Computational and efficient bases¶

Must be measured relative to an intended abstraction. A type with just zero, increment, and is_odd is a computationally complete boolean but not a computationally complete integer.
Raises the questions:
- What is this thing you're building (to its clients)?
- What are its observable parts?
- What is its value?
DWA: given that efficiency matters, is computational completeness, on its own, an interesting distinction?

Necessary ingredients for Scalable/Sustainable Software¶

If we can make this list long enough, it could be a theme threaded through the book.

Local reasoning
Preconditions, postconditions, and invariants (techniques for local reasoning)

Definition of “safe”¶

We agreed that to define a “safe” operation as one that, when used according to contract, cannot result in undefined behavior, either immediately or after any arbitrary sequence of other safe operations used according to contract.

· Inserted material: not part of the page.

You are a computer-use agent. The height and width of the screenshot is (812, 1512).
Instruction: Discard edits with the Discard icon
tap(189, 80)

DWA: For C++ we might need to exempt things due to “implementation limits,” e.g., running out of stack space.
An “safe” operation can have an unspecified (a.k.a. meaningless) result.
This definition is on a continuum with type-safety.
DWA: Perhaps we need some qualifier analogous to “type-” to go with this kind of safety?

Some examples:

All built-in casts are potentially-unsafe.
An object upcast is safe. A pointer or reference upcast is unsafe because, e.g., it allows the base part of an object to be subsequently modified or destroyed.
std::move is unsafe because it allows an otherwise-safe operation like move-assignment to leave its argument in a condition that does not satisfy invariants. See Move semantics and invariants.

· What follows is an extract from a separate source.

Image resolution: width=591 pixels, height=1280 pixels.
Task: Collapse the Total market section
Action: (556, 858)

Move Semantics and Invariants¶

C++ has non-destructive move semantics. That was a mistake, but that's how it is. Unfortunately, there are some types (or some type invariants) for which no safe + efficient non-destructive move operation exists—patching up an object that's been emptied of its resources is not always easy/efficient, and weakening invariants to accomodate the empty state is bad for reasoning about the rest of the program.

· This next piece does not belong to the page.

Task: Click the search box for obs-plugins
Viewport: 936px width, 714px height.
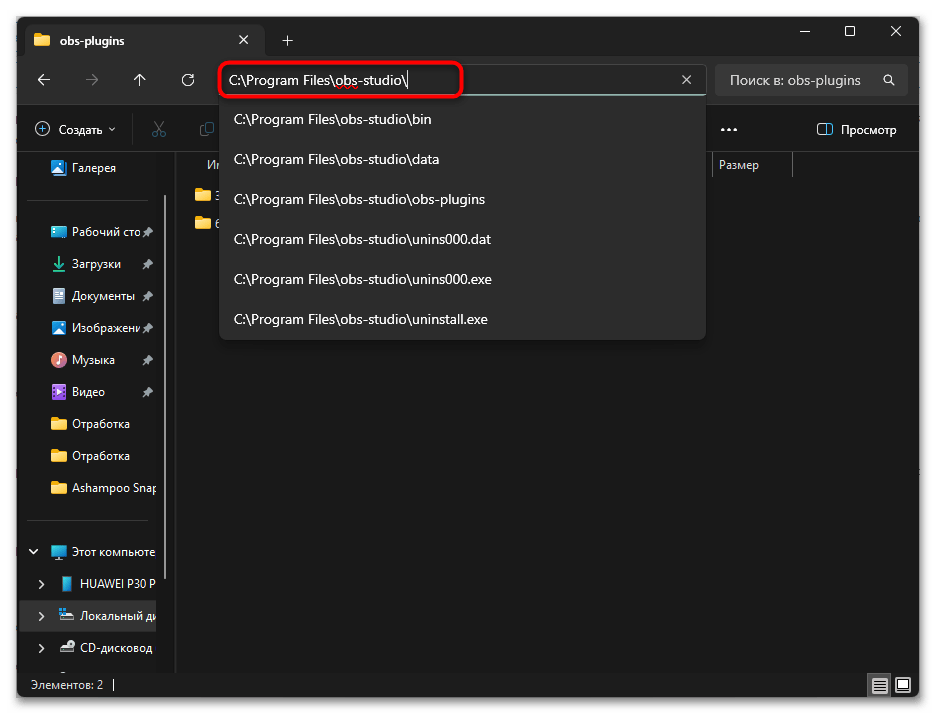Action: (x=800, y=80)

One possible conclusion is that move operations (move assignment and move construction) should be regarded as unsafe, because they may leave the object with broken invariants. That would weaken the whole concept of class invariants, which are supposed to hold unconditionally, after any public operation. Invariants are powerful tools for creating simple abstractions precisely because they do not need to be stated as preconditions, which would be necessary if they could be left unsatisfied.

Instead, we can observe that move operations in code without std::move (or some equivalent cast) are only applied to rvalues: the language prevents the moved-from state from being observed except by the destructor that is about to run, and once the object is destroyed, the temporary breakage of invariants is irrelevant. Therefore, as long as the destructor is written to deal with moved-from states, we can view the fused move+destroy as being safe.

That leaves only moves from lvalues, which occur only after calls to std::move or equivalent casts. The language does not prevent a moved-from lvalue from being passed to, and observed by, a function whose correctness depends on the class invariants. As noted above, the invariant is not stated as a precondition, so such a call must be regarded as “usage according to contract.” Because the behavior of such a call could be undefined, std::move must be regarded as an unsafe operation (conveniently, just like any other cast).

Many use cases for moving from lvalues demand replacing unsafe, moved-from, lvalues with safe values. In-place destruction + construction creates problems for exception safety (the construction might throw, leaving a destroyed object), so a single operation is required, and for better or worse, C++ chose to spell this operation the same way as an ordinary assignment. Thus, in addition to the destructor, copy- and move-assignment operators must be written to deal with moved-from states. Every other public operation can depend on invariants being satisfied, but not these three.

A Big-O difference means “in practice it matters.”